* START *

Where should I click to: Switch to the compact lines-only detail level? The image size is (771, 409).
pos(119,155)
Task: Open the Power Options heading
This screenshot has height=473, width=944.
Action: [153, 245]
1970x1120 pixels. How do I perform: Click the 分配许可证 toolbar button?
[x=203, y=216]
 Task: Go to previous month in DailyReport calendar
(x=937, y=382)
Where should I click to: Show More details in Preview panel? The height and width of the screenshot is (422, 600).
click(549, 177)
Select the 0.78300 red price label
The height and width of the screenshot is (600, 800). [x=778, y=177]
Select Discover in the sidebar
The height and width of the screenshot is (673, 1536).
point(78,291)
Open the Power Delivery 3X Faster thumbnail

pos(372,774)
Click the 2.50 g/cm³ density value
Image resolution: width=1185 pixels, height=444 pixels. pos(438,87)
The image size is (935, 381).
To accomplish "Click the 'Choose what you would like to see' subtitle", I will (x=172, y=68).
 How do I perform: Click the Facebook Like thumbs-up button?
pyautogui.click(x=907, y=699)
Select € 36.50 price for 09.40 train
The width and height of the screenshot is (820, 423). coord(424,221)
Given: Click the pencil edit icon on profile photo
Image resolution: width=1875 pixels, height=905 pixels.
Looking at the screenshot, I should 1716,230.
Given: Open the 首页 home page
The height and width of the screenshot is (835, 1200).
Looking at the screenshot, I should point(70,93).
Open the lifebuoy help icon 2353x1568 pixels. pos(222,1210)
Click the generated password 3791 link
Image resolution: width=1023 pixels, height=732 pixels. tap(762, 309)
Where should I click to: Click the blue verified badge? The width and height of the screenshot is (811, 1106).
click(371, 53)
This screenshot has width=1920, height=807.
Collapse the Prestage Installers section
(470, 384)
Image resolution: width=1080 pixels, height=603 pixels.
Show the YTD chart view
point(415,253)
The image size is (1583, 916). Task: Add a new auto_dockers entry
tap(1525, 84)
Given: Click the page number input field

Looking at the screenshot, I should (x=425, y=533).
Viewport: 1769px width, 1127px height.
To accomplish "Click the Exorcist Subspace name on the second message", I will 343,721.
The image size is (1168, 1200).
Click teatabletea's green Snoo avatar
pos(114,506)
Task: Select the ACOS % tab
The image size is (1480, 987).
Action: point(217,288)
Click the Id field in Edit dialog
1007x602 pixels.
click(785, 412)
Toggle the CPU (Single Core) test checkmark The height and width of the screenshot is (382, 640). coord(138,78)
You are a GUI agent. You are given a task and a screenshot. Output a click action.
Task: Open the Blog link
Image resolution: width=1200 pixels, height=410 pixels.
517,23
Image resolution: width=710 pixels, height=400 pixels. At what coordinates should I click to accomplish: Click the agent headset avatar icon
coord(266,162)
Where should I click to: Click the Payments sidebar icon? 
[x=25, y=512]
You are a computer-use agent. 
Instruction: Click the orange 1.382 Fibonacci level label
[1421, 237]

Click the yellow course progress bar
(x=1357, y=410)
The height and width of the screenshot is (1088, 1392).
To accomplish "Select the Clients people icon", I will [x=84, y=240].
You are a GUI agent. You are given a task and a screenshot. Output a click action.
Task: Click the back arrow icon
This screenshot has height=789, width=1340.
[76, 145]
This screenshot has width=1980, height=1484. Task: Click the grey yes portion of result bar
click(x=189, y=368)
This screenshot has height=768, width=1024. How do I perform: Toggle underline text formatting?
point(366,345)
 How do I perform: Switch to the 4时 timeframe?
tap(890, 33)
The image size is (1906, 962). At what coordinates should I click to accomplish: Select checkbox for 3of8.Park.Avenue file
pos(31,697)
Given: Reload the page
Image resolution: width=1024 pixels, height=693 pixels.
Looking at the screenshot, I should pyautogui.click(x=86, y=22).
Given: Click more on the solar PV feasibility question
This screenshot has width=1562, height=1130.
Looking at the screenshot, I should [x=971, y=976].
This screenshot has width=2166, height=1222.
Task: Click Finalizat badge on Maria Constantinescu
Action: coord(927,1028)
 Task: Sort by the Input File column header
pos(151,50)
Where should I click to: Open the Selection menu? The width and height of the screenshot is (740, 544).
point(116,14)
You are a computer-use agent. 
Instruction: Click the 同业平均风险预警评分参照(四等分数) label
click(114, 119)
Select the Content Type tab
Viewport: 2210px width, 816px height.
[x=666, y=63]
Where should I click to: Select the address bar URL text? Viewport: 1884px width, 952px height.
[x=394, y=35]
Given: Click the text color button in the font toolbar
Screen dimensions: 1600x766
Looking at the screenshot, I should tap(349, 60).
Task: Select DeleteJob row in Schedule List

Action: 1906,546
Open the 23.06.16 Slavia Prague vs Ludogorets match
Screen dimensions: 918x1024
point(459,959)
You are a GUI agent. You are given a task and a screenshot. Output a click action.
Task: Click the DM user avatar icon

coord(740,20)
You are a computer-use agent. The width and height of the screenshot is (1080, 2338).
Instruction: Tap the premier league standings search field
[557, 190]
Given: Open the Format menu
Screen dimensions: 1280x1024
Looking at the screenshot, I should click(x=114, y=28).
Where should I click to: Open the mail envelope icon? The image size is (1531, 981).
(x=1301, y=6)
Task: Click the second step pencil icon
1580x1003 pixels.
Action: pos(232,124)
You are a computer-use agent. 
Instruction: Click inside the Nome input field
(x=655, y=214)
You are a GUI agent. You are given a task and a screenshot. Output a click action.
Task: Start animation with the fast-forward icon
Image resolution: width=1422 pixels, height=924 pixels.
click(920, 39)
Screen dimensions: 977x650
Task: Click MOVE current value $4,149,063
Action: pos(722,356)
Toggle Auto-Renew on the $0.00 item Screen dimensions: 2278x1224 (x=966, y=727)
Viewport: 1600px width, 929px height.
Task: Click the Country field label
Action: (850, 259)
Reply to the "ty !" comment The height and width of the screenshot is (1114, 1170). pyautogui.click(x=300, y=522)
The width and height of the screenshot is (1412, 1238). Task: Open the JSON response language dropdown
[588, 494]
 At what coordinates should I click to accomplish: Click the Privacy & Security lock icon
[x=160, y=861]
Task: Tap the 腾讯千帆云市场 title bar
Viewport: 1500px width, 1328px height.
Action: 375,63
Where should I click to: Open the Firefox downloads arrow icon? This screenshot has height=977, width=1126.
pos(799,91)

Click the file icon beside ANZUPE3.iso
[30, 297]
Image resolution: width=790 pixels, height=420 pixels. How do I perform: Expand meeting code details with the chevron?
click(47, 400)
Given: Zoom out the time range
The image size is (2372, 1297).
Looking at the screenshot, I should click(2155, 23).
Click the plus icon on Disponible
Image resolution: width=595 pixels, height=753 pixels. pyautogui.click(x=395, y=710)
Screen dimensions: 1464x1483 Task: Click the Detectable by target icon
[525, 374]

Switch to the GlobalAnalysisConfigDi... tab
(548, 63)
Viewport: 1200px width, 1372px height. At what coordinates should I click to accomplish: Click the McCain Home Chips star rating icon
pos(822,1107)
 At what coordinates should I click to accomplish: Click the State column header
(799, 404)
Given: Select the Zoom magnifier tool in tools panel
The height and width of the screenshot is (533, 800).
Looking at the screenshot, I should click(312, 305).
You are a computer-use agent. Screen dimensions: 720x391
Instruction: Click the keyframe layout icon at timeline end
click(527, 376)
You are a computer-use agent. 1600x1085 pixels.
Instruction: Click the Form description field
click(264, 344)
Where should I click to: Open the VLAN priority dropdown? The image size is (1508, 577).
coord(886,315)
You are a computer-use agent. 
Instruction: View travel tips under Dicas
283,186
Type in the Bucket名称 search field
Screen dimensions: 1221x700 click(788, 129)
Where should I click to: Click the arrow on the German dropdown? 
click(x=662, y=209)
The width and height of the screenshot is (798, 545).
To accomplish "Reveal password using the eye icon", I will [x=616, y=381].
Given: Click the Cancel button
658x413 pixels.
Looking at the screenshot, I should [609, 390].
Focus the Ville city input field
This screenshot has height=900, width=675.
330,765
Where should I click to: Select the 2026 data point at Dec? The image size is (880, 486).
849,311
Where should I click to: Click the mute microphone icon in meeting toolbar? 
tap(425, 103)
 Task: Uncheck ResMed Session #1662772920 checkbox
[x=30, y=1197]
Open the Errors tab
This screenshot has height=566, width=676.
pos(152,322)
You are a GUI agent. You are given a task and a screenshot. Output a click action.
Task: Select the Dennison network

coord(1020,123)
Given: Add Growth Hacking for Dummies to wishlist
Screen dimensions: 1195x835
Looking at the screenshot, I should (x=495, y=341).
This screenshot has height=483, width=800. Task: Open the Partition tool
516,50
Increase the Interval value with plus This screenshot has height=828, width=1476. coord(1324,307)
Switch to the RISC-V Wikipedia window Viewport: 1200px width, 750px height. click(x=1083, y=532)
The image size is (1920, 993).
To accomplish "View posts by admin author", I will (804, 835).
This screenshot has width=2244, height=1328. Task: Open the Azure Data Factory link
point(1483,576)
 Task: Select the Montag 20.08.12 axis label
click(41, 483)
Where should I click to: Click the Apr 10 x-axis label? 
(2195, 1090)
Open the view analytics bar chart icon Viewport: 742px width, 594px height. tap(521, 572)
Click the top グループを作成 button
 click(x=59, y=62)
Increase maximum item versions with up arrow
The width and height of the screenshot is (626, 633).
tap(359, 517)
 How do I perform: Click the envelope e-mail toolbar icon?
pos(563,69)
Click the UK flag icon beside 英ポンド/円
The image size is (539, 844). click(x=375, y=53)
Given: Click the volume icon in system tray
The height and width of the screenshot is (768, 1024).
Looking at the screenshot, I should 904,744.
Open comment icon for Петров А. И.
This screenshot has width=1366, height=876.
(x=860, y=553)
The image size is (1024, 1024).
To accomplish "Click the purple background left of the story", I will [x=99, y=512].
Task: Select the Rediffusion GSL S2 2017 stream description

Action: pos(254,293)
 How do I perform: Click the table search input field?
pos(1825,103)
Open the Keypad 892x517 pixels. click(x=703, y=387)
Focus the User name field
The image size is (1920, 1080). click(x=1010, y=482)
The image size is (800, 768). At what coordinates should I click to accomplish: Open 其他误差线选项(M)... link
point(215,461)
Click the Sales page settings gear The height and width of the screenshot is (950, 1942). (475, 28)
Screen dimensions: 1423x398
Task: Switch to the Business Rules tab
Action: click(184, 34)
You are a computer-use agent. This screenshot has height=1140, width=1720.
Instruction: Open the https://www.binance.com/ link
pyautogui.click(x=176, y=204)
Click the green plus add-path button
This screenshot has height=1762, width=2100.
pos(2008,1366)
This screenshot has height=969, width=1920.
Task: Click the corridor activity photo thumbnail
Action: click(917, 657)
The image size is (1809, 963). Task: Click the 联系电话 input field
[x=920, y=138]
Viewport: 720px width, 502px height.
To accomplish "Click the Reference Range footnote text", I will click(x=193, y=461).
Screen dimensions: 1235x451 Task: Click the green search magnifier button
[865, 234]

* END *

--- GOAL OF THE EXERCISE ---
Present the lines starting at the one containing "Task: Select the ACOS % tab" and ending at the one containing "Toggle the CPU", both included, as a numbered list, with any blank lines omitted.

--- TASK RESPONSE ---
1. Task: Select the ACOS % tab
2. The image size is (1480, 987).
3. Action: point(217,288)
4. Click the Id field in Edit dialog
5. 1007x602 pixels.
6. click(785, 412)
7. Toggle the CPU (Single Core) test checkmark The height and width of the screenshot is (382, 640). coord(138,78)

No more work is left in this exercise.